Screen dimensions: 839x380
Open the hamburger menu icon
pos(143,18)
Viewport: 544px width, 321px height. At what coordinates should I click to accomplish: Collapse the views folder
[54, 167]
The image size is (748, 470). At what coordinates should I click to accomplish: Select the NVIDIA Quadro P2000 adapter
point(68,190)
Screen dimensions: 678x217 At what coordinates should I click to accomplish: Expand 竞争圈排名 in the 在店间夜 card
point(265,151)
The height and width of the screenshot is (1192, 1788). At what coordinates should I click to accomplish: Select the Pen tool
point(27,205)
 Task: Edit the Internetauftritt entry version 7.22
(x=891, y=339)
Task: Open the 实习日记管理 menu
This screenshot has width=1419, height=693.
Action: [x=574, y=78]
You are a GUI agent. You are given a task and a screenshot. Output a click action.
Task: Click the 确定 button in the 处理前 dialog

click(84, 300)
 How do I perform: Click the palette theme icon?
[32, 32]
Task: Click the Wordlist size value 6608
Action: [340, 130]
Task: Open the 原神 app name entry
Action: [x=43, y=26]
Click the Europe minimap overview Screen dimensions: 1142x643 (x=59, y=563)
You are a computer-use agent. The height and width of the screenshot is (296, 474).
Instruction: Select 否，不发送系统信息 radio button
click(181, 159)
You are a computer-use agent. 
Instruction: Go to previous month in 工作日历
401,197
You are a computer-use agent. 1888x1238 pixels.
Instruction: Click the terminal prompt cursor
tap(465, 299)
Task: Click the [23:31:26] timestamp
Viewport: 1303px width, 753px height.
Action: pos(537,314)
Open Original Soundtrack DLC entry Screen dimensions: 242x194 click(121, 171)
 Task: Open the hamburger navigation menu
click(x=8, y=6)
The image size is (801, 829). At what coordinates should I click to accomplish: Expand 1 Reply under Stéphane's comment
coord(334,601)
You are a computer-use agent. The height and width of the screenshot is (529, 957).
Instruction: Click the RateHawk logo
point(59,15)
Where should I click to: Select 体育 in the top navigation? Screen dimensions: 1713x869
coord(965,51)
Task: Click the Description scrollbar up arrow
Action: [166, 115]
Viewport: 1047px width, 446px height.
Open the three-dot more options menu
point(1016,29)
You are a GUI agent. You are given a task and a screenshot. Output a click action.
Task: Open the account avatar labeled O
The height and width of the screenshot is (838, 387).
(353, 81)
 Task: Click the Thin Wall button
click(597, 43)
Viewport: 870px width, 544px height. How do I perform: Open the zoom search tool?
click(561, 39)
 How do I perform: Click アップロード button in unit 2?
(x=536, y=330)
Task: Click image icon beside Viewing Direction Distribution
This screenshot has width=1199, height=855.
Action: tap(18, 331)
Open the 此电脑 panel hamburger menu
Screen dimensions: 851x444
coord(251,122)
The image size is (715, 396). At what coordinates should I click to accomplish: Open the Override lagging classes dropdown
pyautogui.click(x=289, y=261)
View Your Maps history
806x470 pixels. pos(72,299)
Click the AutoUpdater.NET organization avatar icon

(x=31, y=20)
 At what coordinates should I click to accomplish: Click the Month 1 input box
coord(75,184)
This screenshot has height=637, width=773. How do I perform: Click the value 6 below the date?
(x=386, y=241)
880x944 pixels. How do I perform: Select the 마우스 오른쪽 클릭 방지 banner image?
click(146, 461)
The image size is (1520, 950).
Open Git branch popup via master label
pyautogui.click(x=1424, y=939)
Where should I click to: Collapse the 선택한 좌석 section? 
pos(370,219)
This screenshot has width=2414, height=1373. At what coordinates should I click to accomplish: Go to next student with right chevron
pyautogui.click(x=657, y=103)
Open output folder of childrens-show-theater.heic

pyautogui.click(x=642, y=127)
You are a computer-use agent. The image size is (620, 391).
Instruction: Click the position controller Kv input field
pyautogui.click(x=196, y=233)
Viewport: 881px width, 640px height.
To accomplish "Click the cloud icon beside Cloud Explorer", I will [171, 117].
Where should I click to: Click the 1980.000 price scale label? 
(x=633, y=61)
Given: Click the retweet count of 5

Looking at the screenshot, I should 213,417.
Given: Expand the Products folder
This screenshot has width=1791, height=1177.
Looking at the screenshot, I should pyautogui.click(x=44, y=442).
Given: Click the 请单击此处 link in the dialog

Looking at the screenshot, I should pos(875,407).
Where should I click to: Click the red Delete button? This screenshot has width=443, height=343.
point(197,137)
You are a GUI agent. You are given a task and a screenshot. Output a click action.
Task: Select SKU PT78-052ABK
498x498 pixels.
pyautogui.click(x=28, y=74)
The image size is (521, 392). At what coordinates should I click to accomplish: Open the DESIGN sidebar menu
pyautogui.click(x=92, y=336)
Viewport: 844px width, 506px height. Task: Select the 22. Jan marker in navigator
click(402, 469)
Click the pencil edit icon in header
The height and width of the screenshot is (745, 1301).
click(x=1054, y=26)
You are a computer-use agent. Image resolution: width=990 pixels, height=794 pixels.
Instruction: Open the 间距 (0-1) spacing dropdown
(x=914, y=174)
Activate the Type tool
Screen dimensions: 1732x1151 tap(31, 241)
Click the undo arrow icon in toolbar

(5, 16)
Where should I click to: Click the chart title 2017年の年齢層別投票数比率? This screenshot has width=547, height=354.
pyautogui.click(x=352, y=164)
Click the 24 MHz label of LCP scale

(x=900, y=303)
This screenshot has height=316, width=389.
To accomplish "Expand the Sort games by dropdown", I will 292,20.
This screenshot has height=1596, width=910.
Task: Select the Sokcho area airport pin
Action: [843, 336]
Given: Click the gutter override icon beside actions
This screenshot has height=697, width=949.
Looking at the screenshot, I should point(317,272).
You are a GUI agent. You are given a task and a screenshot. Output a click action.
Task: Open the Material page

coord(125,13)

····················

Can you lay out every line above as a Markdown table with the columns Row and Line text, numbering the rows and leaving out the blank lines?

| Row | Line text |
|---|---|
| 1 | Screen dimensions: 839x380 |
| 2 | Open the hamburger menu icon |
| 3 | pos(143,18) |
| 4 | Viewport: 544px width, 321px height. At what coordinates should I click to accomplish: Collapse the views folder |
| 5 | [54, 167] |
| 6 | The image size is (748, 470). At what coordinates should I click to accomplish: Select the NVIDIA Quadro P2000 adapter |
| 7 | point(68,190) |
| 8 | Screen dimensions: 678x217 At what coordinates should I click to accomplish: Expand 竞争圈排名 in the 在店间夜 card |
| 9 | point(265,151) |
| 10 | The height and width of the screenshot is (1192, 1788). At what coordinates should I click to accomplish: Select the Pen tool |
| 11 | point(27,205) |
| 12 |  Task: Edit the Internetauftritt entry version 7.22 |
| 13 | (x=891, y=339) |
| 14 | Task: Open the 实习日记管理 menu |
| 15 | This screenshot has width=1419, height=693. |
| 16 | Action: [x=574, y=78] |
| 17 | You are a GUI agent. You are given a task and a screenshot. Output a click action. |
| 18 | Task: Click the 确定 button in the 处理前 dialog |
| 19 | click(84, 300) |
| 20 |  How do I perform: Click the palette theme icon? |
| 21 | [32, 32] |
| 22 | Task: Click the Wordlist size value 6608 |
| 23 | Action: [340, 130] |
| 24 | Task: Open the 原神 app name entry |
| 25 | Action: [x=43, y=26] |
| 26 | Click the Europe minimap overview Screen dimensions: 1142x643 (x=59, y=563) |
| 27 | You are a computer-use agent. The height and width of the screenshot is (296, 474). |
| 28 | Instruction: Select 否，不发送系统信息 radio button |
| 29 | click(181, 159) |
| 30 | You are a computer-use agent.  |
| 31 | Instruction: Go to previous month in 工作日历 |
| 32 | 401,197 |
| 33 | You are a computer-use agent. 1888x1238 pixels. |
| 34 | Instruction: Click the terminal prompt cursor |
| 35 | tap(465, 299) |
| 36 | Task: Click the [23:31:26] timestamp |
| 37 | Viewport: 1303px width, 753px height. |
| 38 | Action: pos(537,314) |
| 39 | Open Original Soundtrack DLC entry Screen dimensions: 242x194 click(121, 171) |
| 40 |  Task: Open the hamburger navigation menu |
| 41 | click(x=8, y=6) |
| 42 | The image size is (801, 829). At what coordinates should I click to accomplish: Expand 1 Reply under Stéphane's comment |
| 43 | coord(334,601) |
| 44 | You are a computer-use agent. The height and width of the screenshot is (529, 957). |
| 45 | Instruction: Click the RateHawk logo |
| 46 | point(59,15) |
| 47 | Where should I click to: Select 体育 in the top navigation? Screen dimensions: 1713x869 |
| 48 | coord(965,51) |
| 49 | Task: Click the Description scrollbar up arrow |
| 50 | Action: [166, 115] |
| 51 | Viewport: 1047px width, 446px height. |
| 52 | Open the three-dot more options menu |
| 53 | point(1016,29) |
| 54 | You are a GUI agent. You are given a task and a screenshot. Output a click action. |
| 55 | Task: Open the account avatar labeled O |
| 56 | The height and width of the screenshot is (838, 387). |
| 57 | (353, 81) |
| 58 |  Task: Click the Thin Wall button |
| 59 | click(597, 43) |
| 60 | Viewport: 870px width, 544px height. How do I perform: Open the zoom search tool? |
| 61 | click(561, 39) |
| 62 |  How do I perform: Click アップロード button in unit 2? |
| 63 | (x=536, y=330) |
| 64 | Task: Click image icon beside Viewing Direction Distribution |
| 65 | This screenshot has width=1199, height=855. |
| 66 | Action: tap(18, 331) |
| 67 | Open the 此电脑 panel hamburger menu |
| 68 | Screen dimensions: 851x444 |
| 69 | coord(251,122) |
| 70 | The image size is (715, 396). At what coordinates should I click to accomplish: Open the Override lagging classes dropdown |
| 71 | pyautogui.click(x=289, y=261) |
| 72 | View Your Maps history |
| 73 | 806x470 pixels. pos(72,299) |
| 74 | Click the AutoUpdater.NET organization avatar icon |
| 75 | (x=31, y=20) |
| 76 |  At what coordinates should I click to accomplish: Click the Month 1 input box |
| 77 | coord(75,184) |
| 78 | This screenshot has height=637, width=773. How do I perform: Click the value 6 below the date? |
| 79 | (x=386, y=241) |
| 80 | 880x944 pixels. How do I perform: Select the 마우스 오른쪽 클릭 방지 banner image? |
| 81 | click(146, 461) |
| 82 | The image size is (1520, 950). |
| 83 | Open Git branch popup via master label |
| 84 | pyautogui.click(x=1424, y=939) |
| 85 | Where should I click to: Collapse the 선택한 좌석 section?  |
| 86 | pos(370,219) |
| 87 | This screenshot has width=2414, height=1373. At what coordinates should I click to accomplish: Go to next student with right chevron |
| 88 | pyautogui.click(x=657, y=103) |
| 89 | Open output folder of childrens-show-theater.heic |
| 90 | pyautogui.click(x=642, y=127) |
| 91 | You are a computer-use agent. The image size is (620, 391). |
| 92 | Instruction: Click the position controller Kv input field |
| 93 | pyautogui.click(x=196, y=233) |
| 94 | Viewport: 881px width, 640px height. |
| 95 | To accomplish "Click the cloud icon beside Cloud Explorer", I will [171, 117]. |
| 96 | Where should I click to: Click the 1980.000 price scale label?  |
| 97 | (x=633, y=61) |
| 98 | Given: Click the retweet count of 5 |
| 99 | Looking at the screenshot, I should 213,417. |
| 100 | Given: Expand the Products folder |
| 101 | This screenshot has width=1791, height=1177. |
| 102 | Looking at the screenshot, I should pyautogui.click(x=44, y=442). |
| 103 | Given: Click the 请单击此处 link in the dialog |
| 104 | Looking at the screenshot, I should pos(875,407). |
| 105 | Where should I click to: Click the red Delete button? This screenshot has width=443, height=343. |
| 106 | point(197,137) |
| 107 | You are a GUI agent. You are given a task and a screenshot. Output a click action. |
| 108 | Task: Select SKU PT78-052ABK |
| 109 | 498x498 pixels. |
| 110 | pyautogui.click(x=28, y=74) |
| 111 | The image size is (521, 392). At what coordinates should I click to accomplish: Open the DESIGN sidebar menu |
| 112 | pyautogui.click(x=92, y=336) |
| 113 | Viewport: 844px width, 506px height. Task: Select the 22. Jan marker in navigator |
| 114 | click(402, 469) |
| 115 | Click the pencil edit icon in header |
| 116 | The height and width of the screenshot is (745, 1301). |
| 117 | click(x=1054, y=26) |
| 118 | You are a computer-use agent. Image resolution: width=990 pixels, height=794 pixels. |
| 119 | Instruction: Open the 间距 (0-1) spacing dropdown |
| 120 | (x=914, y=174) |
| 121 | Activate the Type tool |
| 122 | Screen dimensions: 1732x1151 tap(31, 241) |
| 123 | Click the undo arrow icon in toolbar |
| 124 | (5, 16) |
| 125 | Where should I click to: Click the chart title 2017年の年齢層別投票数比率? This screenshot has width=547, height=354. |
| 126 | pyautogui.click(x=352, y=164) |
| 127 | Click the 24 MHz label of LCP scale |
| 128 | (x=900, y=303) |
| 129 | This screenshot has height=316, width=389. |
| 130 | To accomplish "Expand the Sort games by dropdown", I will 292,20. |
| 131 | This screenshot has height=1596, width=910. |
| 132 | Task: Select the Sokcho area airport pin |
| 133 | Action: [843, 336] |
| 134 | Given: Click the gutter override icon beside actions |
| 135 | This screenshot has height=697, width=949. |
| 136 | Looking at the screenshot, I should point(317,272). |
| 137 | You are a GUI agent. You are given a task and a screenshot. Output a click action. |
| 138 | Task: Open the Material page |
| 139 | coord(125,13) |